ABOUT THIS EXERCISE -
Below is a block of entries; repeat exactly the lines starting at the line that contains "Our Games (762, 2113)" and ending at the line that contains "[Mystery Dumpling Squishy Slime] (221, 163)", both included.

PROVIDED DATA -
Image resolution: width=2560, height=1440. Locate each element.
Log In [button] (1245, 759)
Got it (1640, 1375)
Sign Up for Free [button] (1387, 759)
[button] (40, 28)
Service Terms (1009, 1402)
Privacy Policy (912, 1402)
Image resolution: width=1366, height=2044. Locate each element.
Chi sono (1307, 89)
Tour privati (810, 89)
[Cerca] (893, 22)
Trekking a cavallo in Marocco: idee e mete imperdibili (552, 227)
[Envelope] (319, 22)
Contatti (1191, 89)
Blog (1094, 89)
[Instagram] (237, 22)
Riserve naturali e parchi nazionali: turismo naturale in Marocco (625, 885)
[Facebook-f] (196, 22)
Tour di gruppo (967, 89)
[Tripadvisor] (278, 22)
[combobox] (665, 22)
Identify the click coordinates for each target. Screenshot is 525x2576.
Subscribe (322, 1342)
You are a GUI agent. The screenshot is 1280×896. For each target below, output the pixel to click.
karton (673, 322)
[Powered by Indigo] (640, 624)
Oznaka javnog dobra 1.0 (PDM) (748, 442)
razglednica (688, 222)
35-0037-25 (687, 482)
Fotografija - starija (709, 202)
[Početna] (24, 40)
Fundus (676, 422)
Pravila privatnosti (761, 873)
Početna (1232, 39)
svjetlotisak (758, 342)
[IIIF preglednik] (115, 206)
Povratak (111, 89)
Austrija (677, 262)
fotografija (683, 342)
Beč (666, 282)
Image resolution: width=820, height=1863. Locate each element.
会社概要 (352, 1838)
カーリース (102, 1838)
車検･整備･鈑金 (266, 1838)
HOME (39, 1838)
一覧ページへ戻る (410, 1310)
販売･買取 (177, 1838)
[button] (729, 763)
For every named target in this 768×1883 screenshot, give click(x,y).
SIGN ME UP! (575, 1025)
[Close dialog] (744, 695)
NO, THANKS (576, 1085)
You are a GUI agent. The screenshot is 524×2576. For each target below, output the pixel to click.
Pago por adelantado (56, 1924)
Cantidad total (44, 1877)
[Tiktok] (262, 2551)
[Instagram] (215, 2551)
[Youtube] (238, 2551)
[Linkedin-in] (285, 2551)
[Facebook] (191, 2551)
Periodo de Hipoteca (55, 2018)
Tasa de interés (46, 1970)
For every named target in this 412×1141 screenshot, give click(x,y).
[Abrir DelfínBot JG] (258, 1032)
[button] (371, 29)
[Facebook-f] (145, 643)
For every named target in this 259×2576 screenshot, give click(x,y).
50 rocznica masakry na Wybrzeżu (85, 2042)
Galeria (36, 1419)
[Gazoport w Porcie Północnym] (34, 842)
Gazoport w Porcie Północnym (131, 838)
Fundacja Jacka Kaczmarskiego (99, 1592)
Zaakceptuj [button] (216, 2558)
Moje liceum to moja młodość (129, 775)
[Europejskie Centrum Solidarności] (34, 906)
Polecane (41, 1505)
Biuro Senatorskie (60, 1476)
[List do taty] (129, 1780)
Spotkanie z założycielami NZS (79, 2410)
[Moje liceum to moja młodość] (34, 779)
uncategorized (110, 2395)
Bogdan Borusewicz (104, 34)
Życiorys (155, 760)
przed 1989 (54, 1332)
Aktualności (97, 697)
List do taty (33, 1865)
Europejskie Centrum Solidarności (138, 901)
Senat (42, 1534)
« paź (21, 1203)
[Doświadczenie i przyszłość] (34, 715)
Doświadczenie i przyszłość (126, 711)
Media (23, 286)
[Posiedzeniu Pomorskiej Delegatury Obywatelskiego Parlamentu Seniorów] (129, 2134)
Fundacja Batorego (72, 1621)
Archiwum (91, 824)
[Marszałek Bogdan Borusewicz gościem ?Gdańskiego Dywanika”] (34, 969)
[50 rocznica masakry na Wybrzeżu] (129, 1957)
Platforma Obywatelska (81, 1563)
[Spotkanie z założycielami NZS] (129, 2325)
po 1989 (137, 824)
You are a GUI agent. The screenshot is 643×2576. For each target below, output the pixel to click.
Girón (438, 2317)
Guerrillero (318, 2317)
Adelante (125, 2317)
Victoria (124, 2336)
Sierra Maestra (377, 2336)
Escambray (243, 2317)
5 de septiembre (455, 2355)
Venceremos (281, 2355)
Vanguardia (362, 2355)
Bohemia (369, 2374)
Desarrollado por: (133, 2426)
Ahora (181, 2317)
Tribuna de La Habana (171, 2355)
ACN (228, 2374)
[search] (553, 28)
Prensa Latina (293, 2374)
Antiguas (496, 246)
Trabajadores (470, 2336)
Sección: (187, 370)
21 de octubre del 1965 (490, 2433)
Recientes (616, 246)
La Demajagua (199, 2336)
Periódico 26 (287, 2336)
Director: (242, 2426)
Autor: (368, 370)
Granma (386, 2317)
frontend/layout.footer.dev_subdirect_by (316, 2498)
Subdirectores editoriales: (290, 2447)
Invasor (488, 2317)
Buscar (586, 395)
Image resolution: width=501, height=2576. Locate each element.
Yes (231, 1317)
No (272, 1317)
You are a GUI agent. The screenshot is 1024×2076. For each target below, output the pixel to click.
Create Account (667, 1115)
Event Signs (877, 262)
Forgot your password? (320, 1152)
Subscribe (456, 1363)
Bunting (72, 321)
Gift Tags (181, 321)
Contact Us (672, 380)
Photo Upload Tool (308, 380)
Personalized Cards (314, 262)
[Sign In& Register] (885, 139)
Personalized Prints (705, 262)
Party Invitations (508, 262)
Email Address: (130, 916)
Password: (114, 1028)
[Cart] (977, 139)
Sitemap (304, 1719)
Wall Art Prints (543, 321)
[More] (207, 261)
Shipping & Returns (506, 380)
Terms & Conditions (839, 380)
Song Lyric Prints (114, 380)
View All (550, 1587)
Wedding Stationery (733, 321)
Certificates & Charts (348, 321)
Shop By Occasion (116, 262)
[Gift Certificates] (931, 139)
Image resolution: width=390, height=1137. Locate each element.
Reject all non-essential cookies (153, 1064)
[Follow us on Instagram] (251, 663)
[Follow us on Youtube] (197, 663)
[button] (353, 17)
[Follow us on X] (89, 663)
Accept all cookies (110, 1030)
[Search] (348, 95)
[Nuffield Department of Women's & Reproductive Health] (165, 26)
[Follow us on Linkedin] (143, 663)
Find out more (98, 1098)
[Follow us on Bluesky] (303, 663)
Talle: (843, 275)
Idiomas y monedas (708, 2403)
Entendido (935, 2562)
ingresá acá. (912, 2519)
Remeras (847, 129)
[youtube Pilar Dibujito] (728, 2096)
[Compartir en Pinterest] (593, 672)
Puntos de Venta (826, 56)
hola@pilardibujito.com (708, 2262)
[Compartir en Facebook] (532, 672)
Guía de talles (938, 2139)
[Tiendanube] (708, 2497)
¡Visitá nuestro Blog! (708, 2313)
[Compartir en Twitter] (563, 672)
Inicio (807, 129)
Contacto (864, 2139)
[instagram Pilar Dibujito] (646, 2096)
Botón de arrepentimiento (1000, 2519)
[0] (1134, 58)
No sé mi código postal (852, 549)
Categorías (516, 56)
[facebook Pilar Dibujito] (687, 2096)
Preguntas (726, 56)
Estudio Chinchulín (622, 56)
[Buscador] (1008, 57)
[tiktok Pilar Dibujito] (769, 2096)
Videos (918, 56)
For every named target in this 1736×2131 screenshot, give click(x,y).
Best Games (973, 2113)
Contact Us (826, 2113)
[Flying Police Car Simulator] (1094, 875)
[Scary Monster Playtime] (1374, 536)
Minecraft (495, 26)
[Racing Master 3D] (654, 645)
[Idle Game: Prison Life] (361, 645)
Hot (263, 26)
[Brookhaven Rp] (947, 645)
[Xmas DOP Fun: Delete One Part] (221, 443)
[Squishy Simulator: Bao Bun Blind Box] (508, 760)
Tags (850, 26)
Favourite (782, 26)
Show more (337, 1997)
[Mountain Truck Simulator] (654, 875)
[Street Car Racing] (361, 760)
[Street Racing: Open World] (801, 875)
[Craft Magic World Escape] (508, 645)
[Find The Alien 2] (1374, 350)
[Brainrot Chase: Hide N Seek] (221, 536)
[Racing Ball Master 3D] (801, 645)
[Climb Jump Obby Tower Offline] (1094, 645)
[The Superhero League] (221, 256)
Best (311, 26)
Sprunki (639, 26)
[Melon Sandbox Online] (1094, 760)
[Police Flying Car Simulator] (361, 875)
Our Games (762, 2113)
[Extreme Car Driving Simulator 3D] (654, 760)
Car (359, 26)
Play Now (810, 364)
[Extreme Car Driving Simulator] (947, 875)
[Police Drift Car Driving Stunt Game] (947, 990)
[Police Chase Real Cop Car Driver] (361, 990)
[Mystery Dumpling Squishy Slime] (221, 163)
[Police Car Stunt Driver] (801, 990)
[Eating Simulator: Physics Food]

RESPONSE TO THE TASK -
Our Games (762, 2113)
[Extreme Car Driving Simulator 3D] (654, 760)
Car (359, 26)
Play Now (810, 364)
[Extreme Car Driving Simulator] (947, 875)
[Police Drift Car Driving Stunt Game] (947, 990)
[Police Chase Real Cop Car Driver] (361, 990)
[Mystery Dumpling Squishy Slime] (221, 163)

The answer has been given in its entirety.